You've done it. I've done it. We've all done it.
We've all sat down on our comfy couches flipping through Netflix or Prime Video or whatever streaming channel we prefer. It's late at night. We can't sleep. It's cold or snowing or raining or we're just old and tired and prefer the warmth of a blanket over the hot sizzle of a night on the town.
We find ourselves digging into the deepest corners of our favorite streaming channel where the ultra-indie flicks hide and where we can discover some obscure low-budget flick that never found its way to a multiplex.
Sometimes, for good reasons.
Occasionally, we discover a real indie gem. More often, we find ourselves chuckling at some low-budget, low-production value indie project by some no-name director we've never heard of. Sometimes, we chuckle our way through the experience. Sometimes, we fall asleep before the closing credits roll.
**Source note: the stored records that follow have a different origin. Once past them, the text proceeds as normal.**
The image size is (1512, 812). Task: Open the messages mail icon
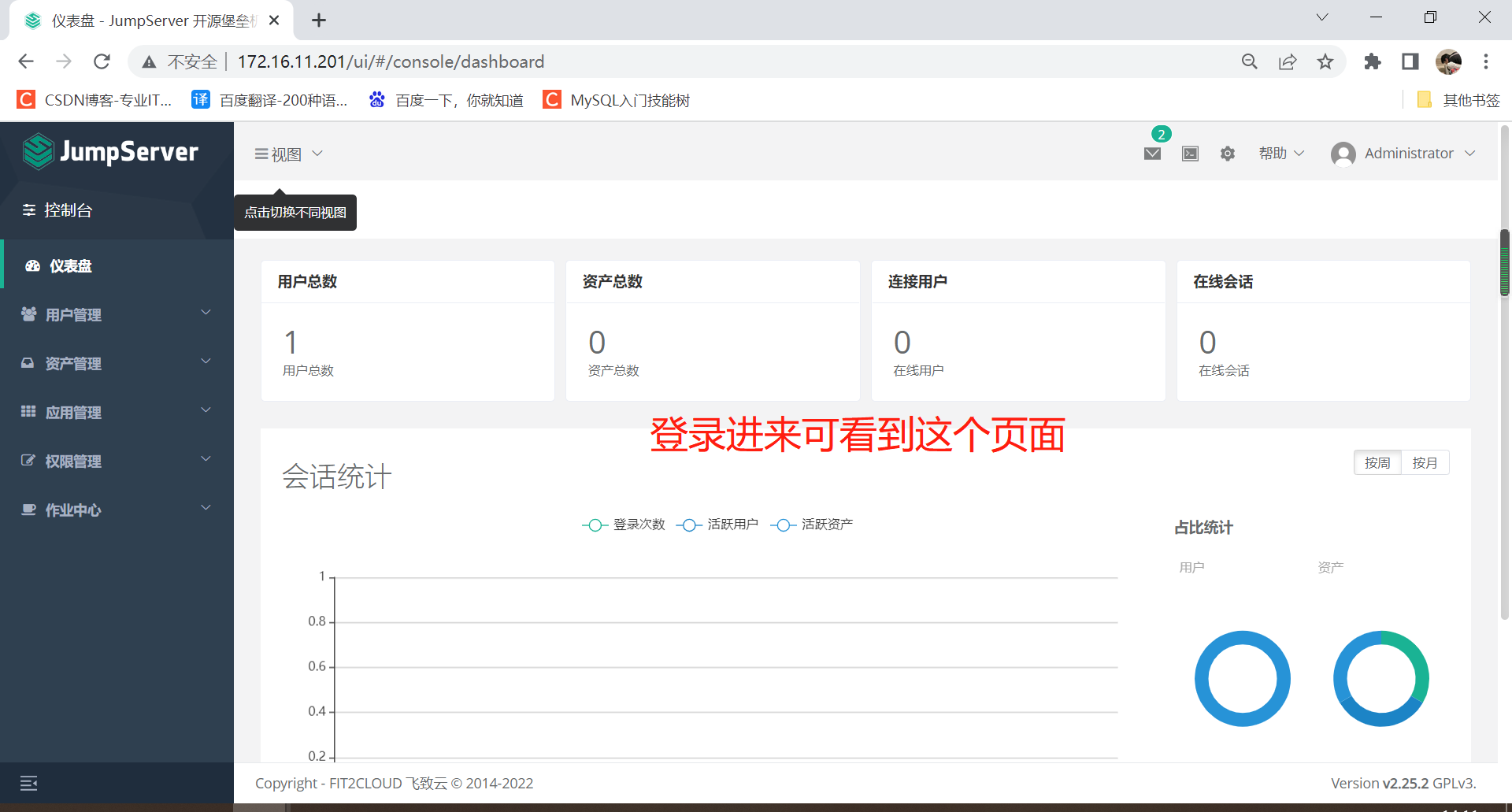pyautogui.click(x=1152, y=154)
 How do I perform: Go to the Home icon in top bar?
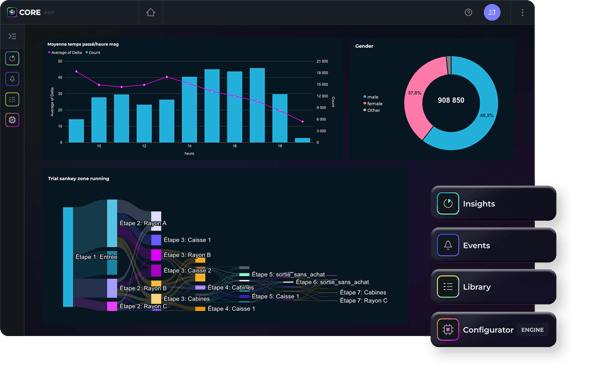point(150,12)
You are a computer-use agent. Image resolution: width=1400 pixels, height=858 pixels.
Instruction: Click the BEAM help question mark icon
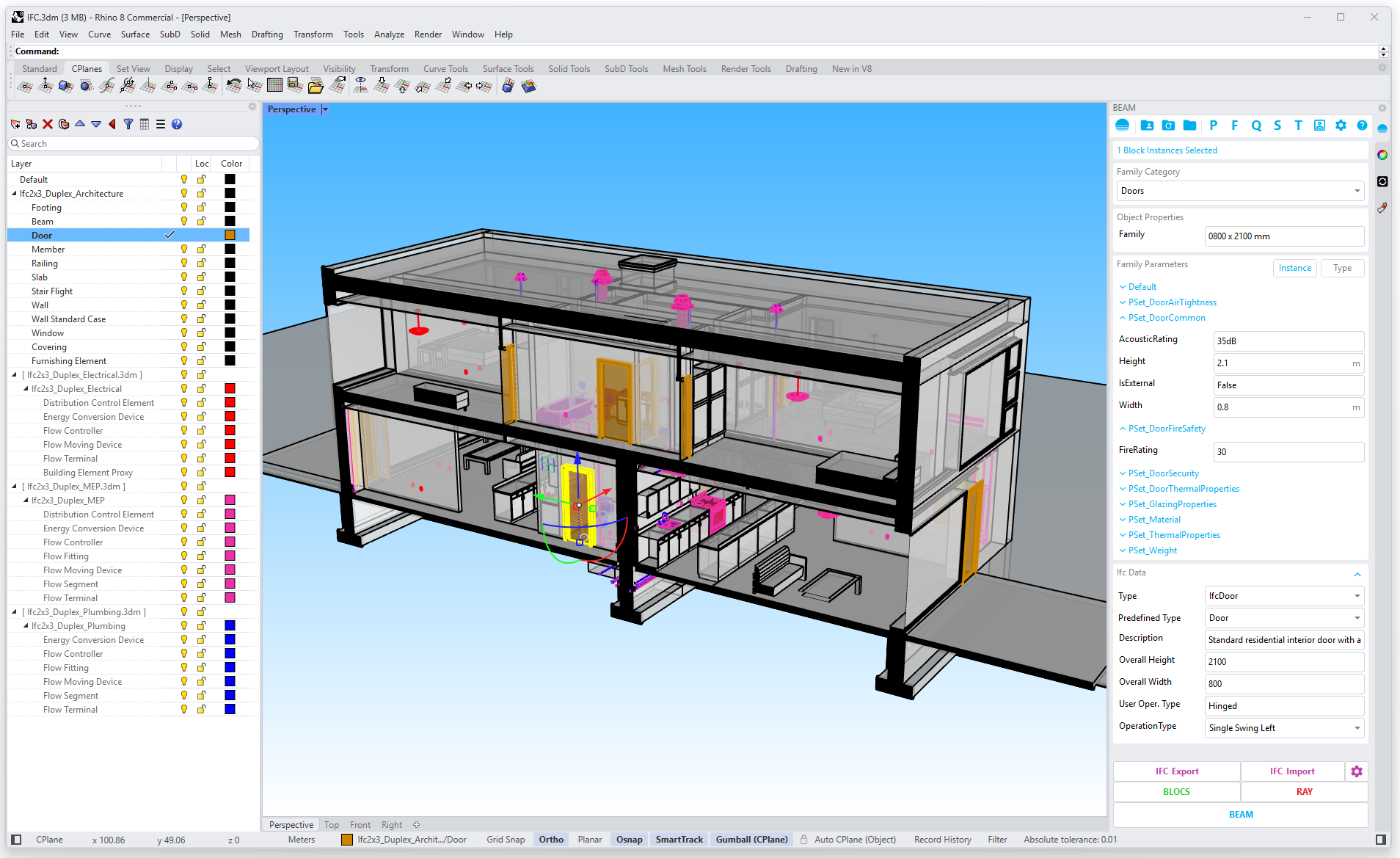[x=1362, y=126]
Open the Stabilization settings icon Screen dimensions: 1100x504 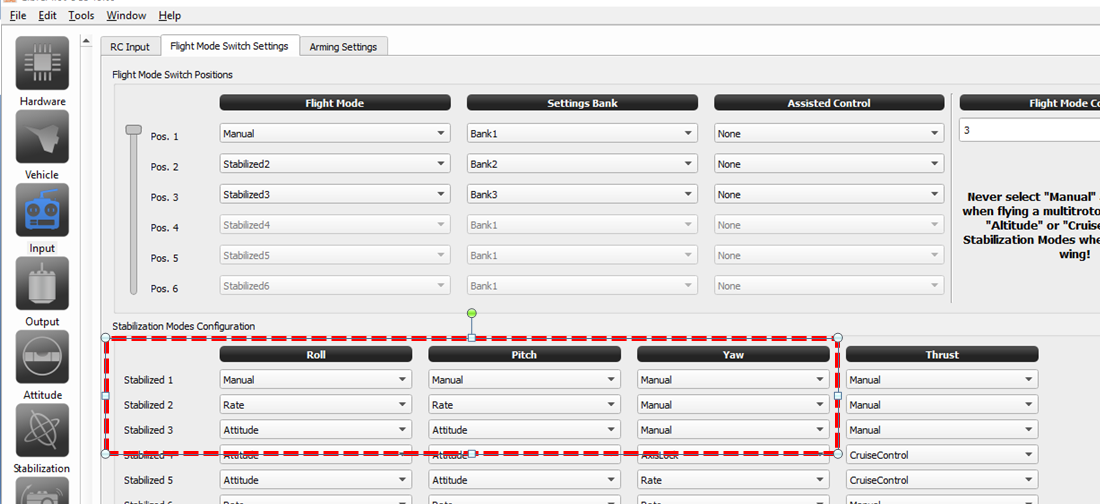[x=42, y=431]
Other times, we make a point of leaving our one or two-star review with a few snarky comments about how this is "the worst film ever."
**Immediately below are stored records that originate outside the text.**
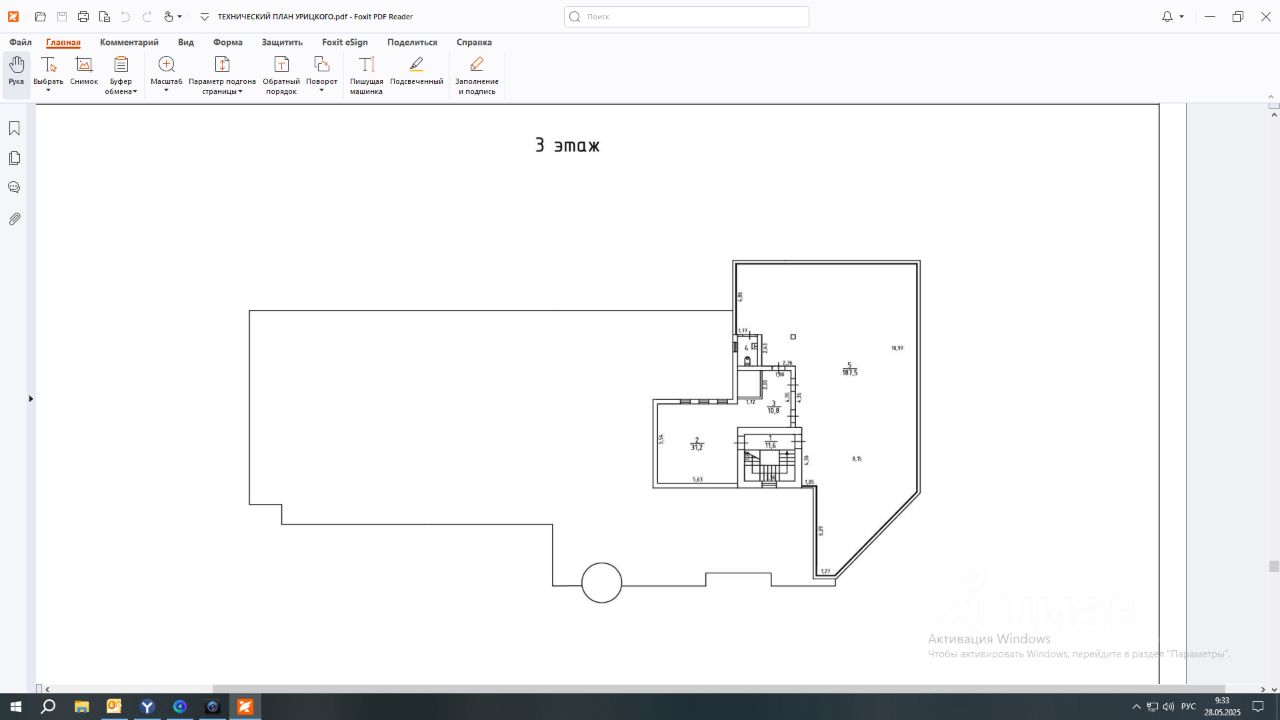1280x720 pixels.
Task: Select the Hand (Рука) tool
Action: tap(17, 70)
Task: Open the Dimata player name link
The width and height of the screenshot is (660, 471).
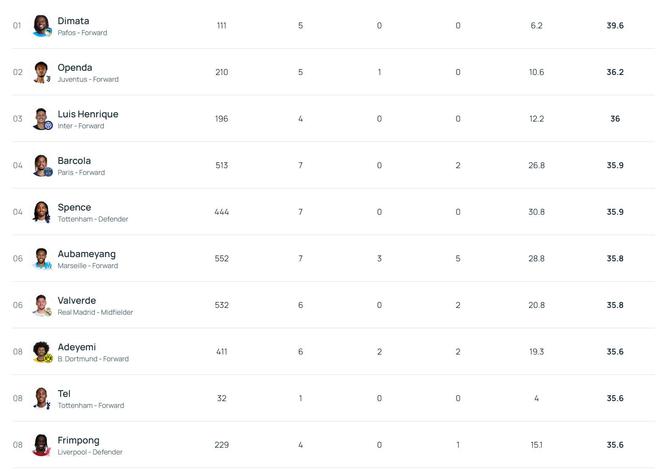Action: tap(73, 21)
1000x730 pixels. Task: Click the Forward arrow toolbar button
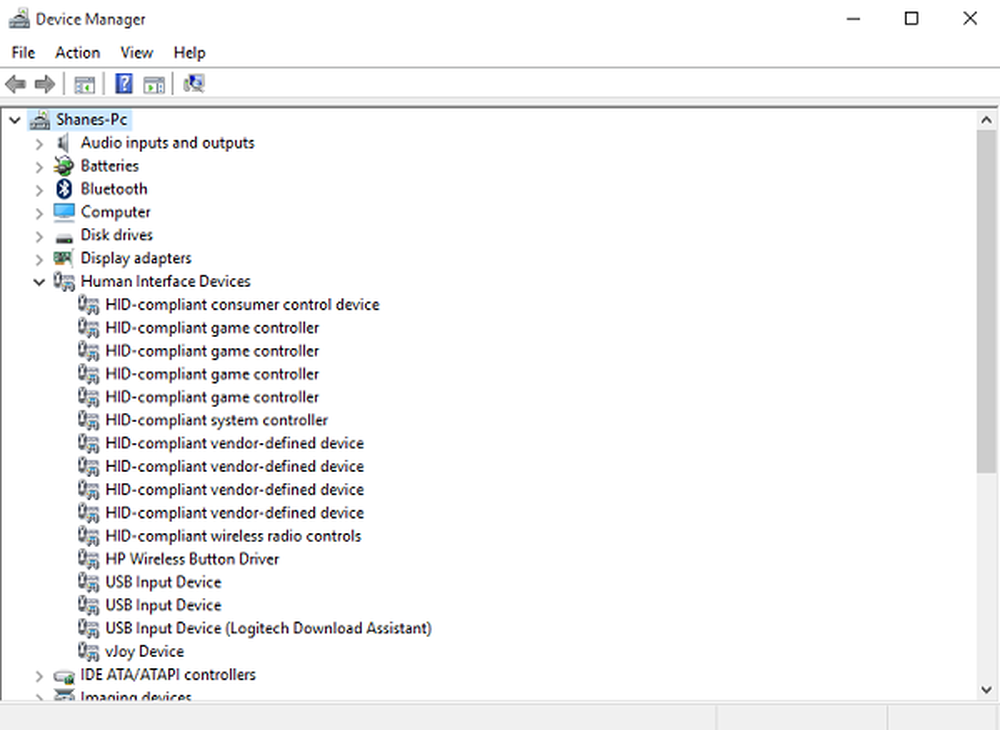[x=44, y=84]
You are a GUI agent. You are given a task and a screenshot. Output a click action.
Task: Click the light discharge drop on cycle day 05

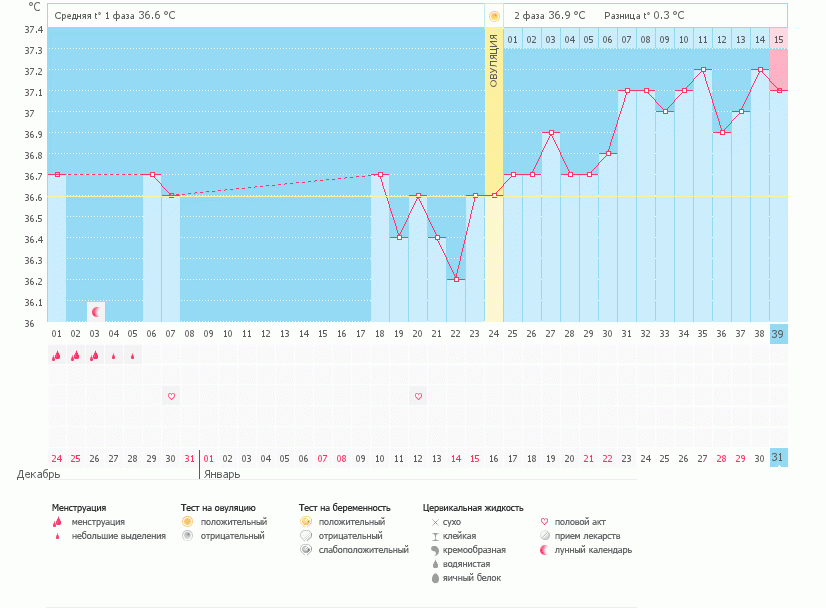tap(133, 356)

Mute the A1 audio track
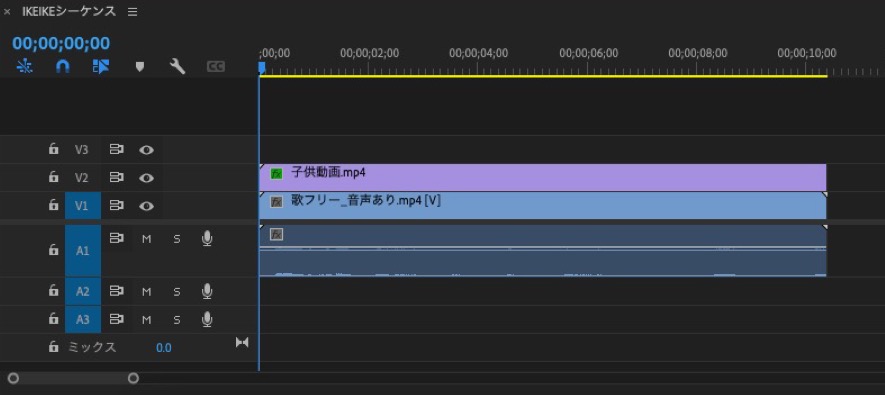point(147,239)
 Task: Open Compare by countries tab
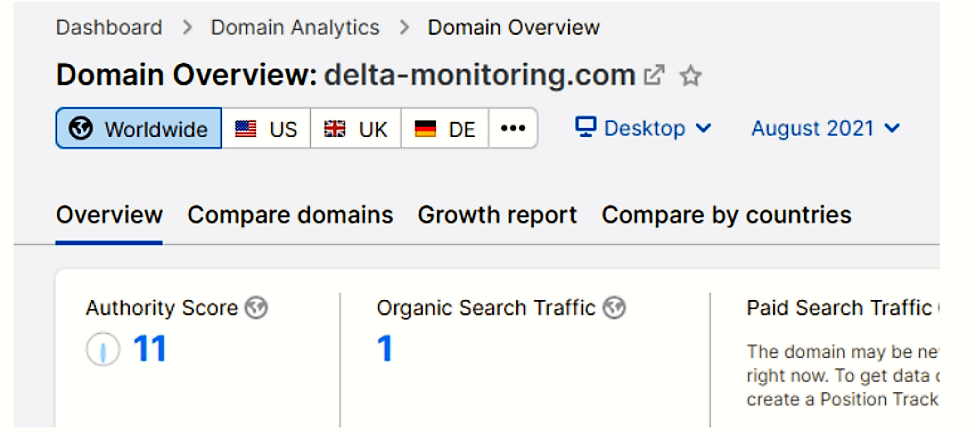[x=727, y=215]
Sometimes, and I'm guilty of this, we forget that there are human beings behind that low-budget, low production value film who've chased their dreams, maxed their credit cards, taken big risks, and gone where no man (or woman) has gone before - making an actual feature film against an awful lot of odds.
Oregonda, an indie sci-fi project shot in rural parts of Indiana and Illinois, isn't a perfect film by a long shot. It's a passion project for sure, a beautifully flawed low-budget effort written, directed by, and co-starring Leanne Johnson and Eric Shook in a fairly straightforward sci-fi storyline about a damaged spacecraft, the Oregonda, a bio-weapon that's in the wrong hands, and a mission to save the world.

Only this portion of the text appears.